▶ [Try it]: Word for word, copy the lines beginning at the one with "This screenshot has width=1024, height=576." and ending at the last line below; pictures stay out.

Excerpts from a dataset
........

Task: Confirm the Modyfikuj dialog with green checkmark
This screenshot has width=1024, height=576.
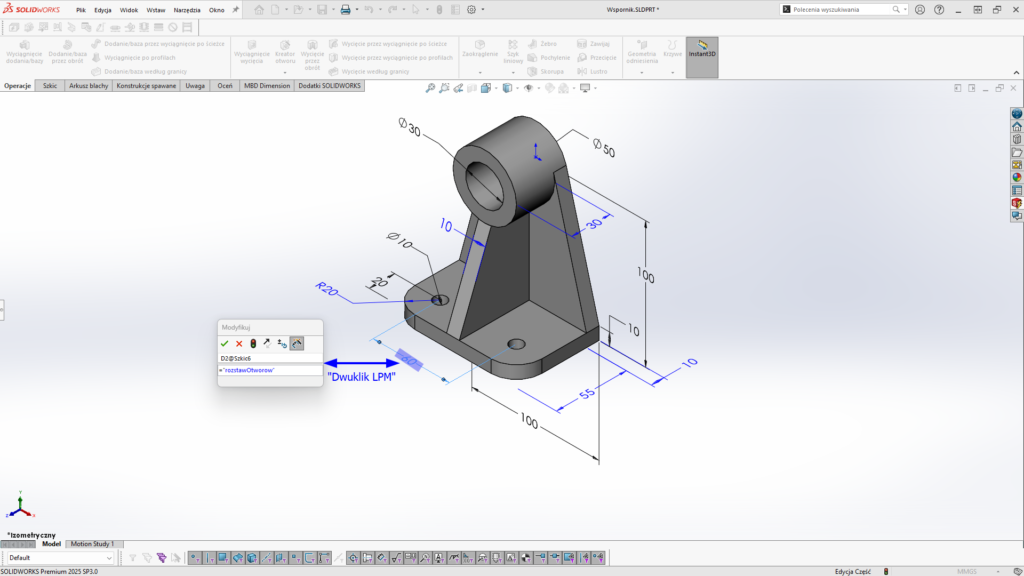Action: pos(225,343)
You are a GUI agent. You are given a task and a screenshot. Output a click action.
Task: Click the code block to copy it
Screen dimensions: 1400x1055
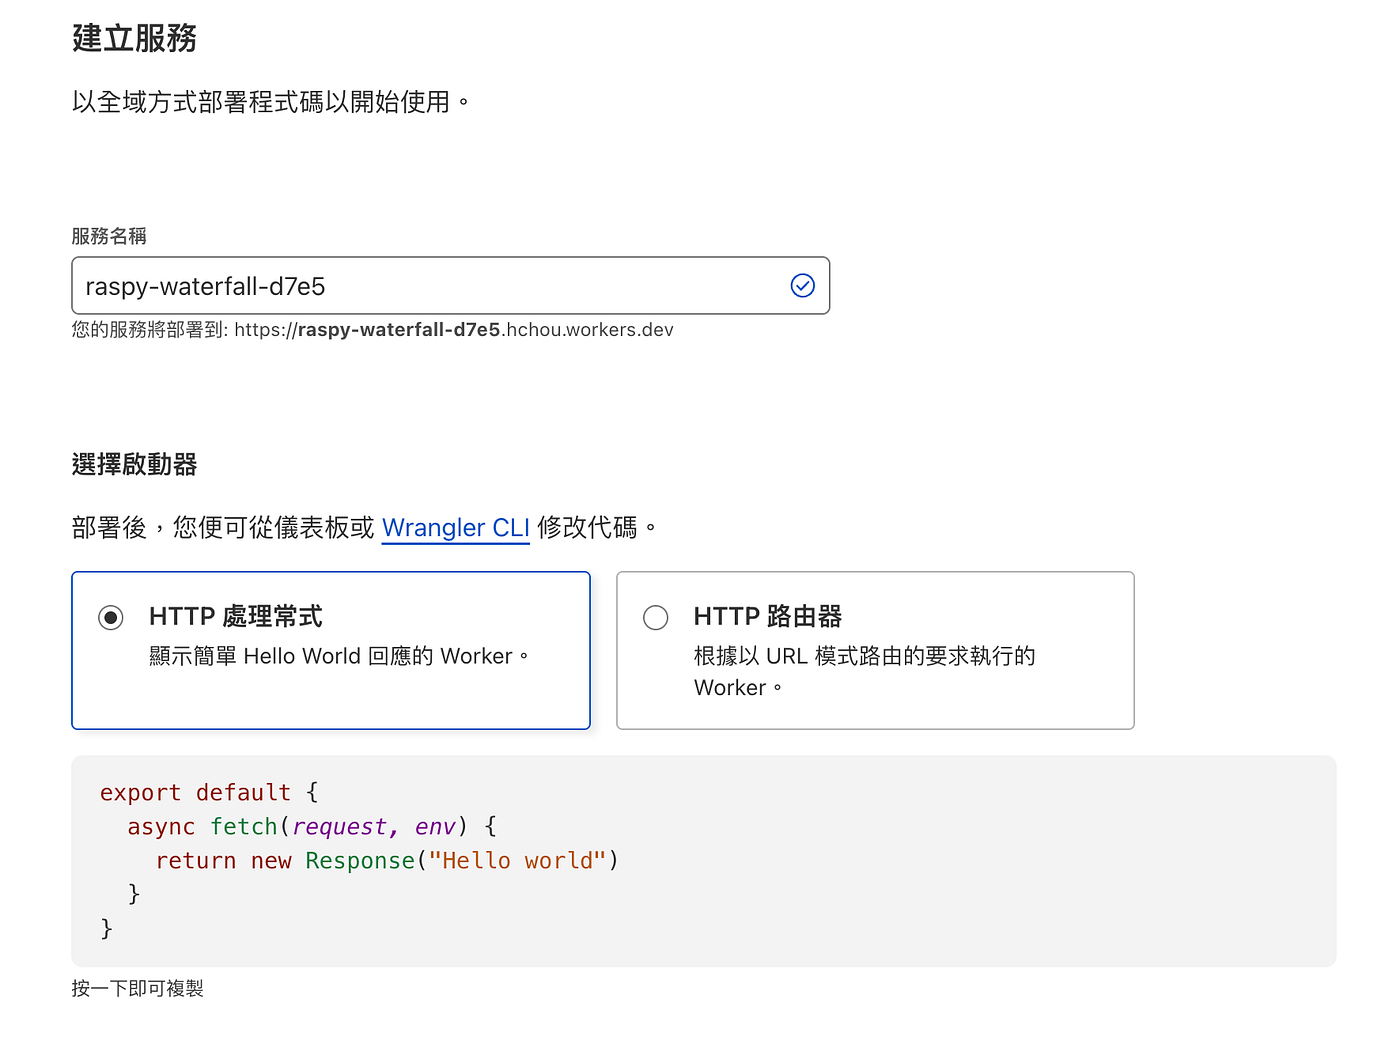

........

▶ [Solution to the exercise]:
This screenshot has width=1024, height=576.
Action: pos(225,343)
You are a GUI agent. You are given a task and a screenshot. Output a click action.
Task: Click the code block to copy it
Screen dimensions: 1400x1055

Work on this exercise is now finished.